Oldest historical sources, we came across dates back to the 18th century of Turkic peoples who visited the New World from various parts of the Russian Federation (as it is known at the present), Central Asian Republics and Turkey. Some elected to stay here, looking for new opportunities, and assimilated into the society, most returned home, because they felt home-sick, or could not agree with the prevailing life-style, or for some such reason.

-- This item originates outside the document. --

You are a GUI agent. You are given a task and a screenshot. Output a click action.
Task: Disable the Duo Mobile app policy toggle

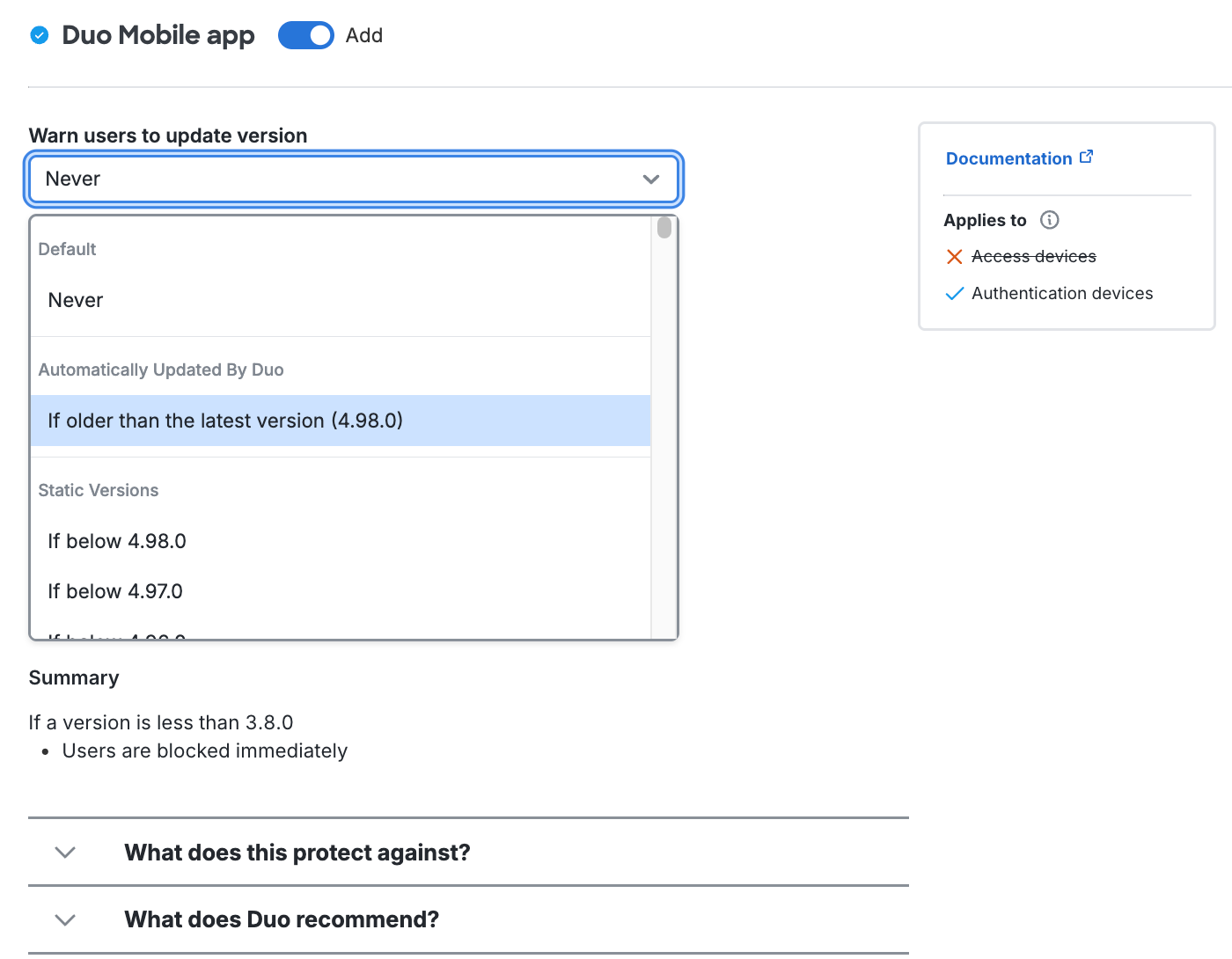tap(305, 35)
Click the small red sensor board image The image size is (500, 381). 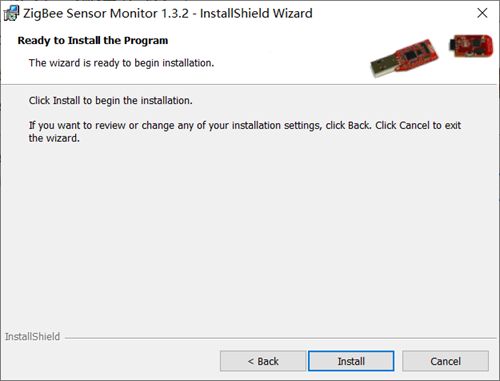[x=471, y=46]
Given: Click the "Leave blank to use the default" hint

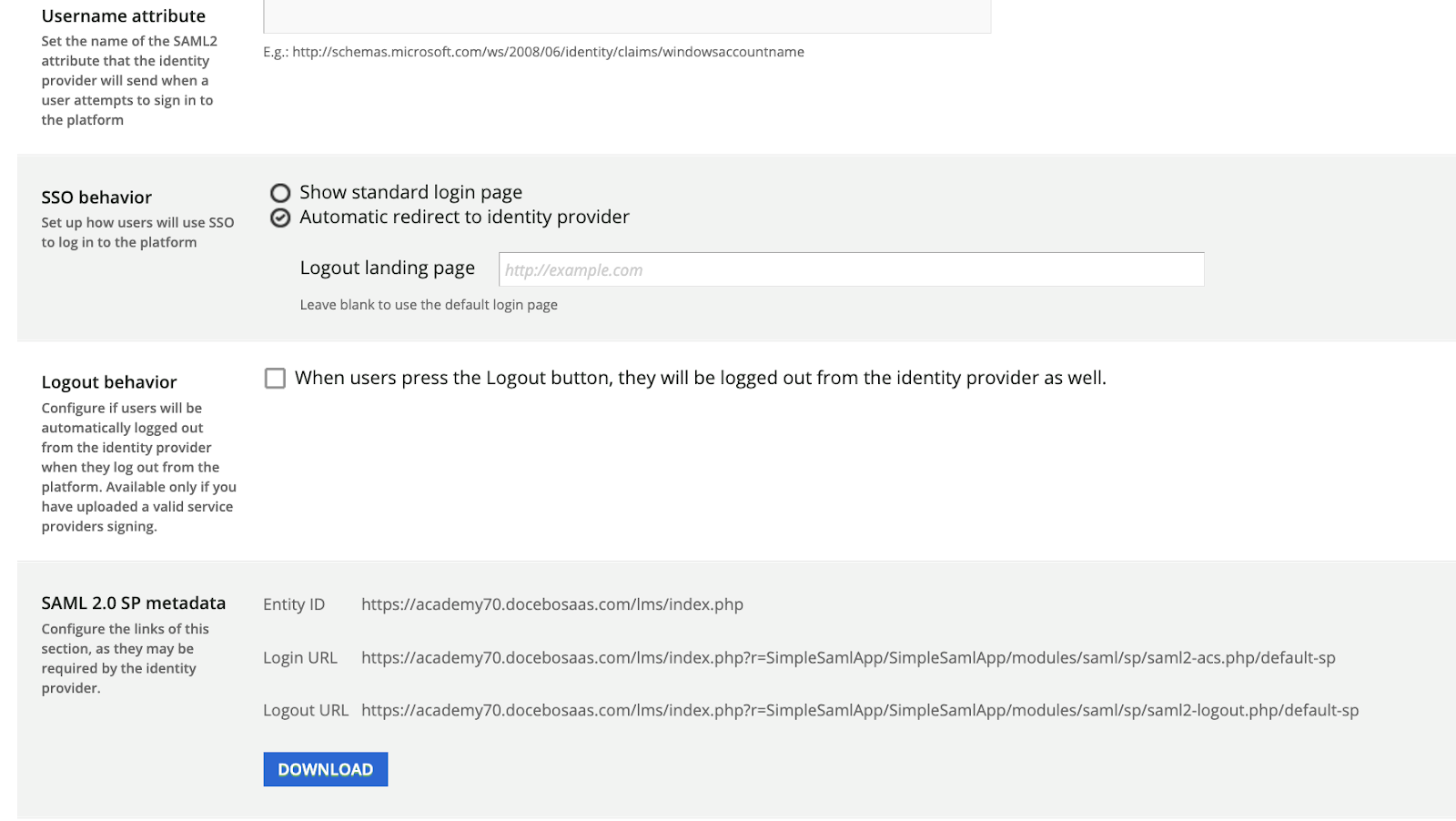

In the beginning of the 1900’s, most of such visitors arriving in New York in larger numbers, and having settled in the metropolitan area began uniting under one roof. From this newly-formed solidarity was born the idea to officially establish a community here, thus the Moslem Unity Association, Inc., was created, and the subject Certificate of Incorporation was signed on March 15, 1927 by the-then Secretary of State, Robert Moses, who later was to become “The Master Builder,” who is credited with so many monumental projects in New York State. Among the principles adopted behind the formation of this new society by the original membership, consisting of Tatars, Bashkorts, Turks, Kazakhs, Uzbeks, Karachai, Circassians, and others, were the need to maintain the common language and religious traditions, civilization and customs in this new adopted homeland.
Based on the same ideals and principles, the association underwent name changes twice – the first, to the American Islamic Association, Inc. on November 4, 1964, and then to its present status as the American Tatar Association, Inc., effective March 21, 1974. The building in College Point, New York, where the community celebrates the national and religious holidays, and other significant days and evenings, since opening its doors on August 20, 1968, has hosted many guests from different spheres in Tatarstan, Bashkortostan, Uzbekistan, Turkey, Australia, Finland, Japan and other parts of the world, where our peoples are located.
Following the days and years after World War II, there was an influx of these and other minorities into the country and particularly the metropolitan area, which increased the numbers of some of the member communities to such levels, that they elected to form new sister-societies elsewhere in the Tri-State Region under their own names. There is an ongoing friendly and mutually-enriching relationship established not only among these communities in the metropolitan area, but also between the ATA and those in San Francisco, Washington, D.C. area, Montreal, and even those in Turkey, Finland, Germany, Australia, Japan and others.